##### Task input #####

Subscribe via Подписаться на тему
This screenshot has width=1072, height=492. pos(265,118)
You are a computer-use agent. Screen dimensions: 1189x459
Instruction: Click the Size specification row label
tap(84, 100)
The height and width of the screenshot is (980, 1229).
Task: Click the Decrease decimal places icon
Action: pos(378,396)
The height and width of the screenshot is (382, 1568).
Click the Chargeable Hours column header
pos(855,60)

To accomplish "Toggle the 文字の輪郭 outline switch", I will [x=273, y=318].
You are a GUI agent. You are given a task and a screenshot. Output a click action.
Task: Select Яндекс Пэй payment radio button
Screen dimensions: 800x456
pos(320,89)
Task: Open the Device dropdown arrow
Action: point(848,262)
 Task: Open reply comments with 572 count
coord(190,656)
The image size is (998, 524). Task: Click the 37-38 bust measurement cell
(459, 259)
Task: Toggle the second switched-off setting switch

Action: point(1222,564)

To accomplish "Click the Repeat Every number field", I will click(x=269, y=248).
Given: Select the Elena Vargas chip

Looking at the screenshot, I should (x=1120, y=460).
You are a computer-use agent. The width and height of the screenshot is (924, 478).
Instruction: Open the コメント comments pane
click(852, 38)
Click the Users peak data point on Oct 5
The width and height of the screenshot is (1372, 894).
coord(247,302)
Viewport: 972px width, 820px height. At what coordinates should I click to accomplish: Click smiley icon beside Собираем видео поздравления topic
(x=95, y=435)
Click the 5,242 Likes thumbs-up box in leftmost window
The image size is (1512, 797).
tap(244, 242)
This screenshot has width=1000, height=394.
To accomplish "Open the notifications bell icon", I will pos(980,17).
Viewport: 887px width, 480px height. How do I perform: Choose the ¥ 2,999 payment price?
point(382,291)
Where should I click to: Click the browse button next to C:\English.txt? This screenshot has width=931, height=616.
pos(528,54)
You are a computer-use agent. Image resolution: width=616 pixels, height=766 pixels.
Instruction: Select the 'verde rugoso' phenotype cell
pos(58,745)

#####

Locate the lines above that hold the word "will". Show every one of them.

Answer to the exercise =
To accomplish "Toggle the 文字の輪郭 outline switch", I will [x=273, y=318].
To accomplish "Click the Repeat Every number field", I will click(x=269, y=248).
To accomplish "Open the notifications bell icon", I will pos(980,17).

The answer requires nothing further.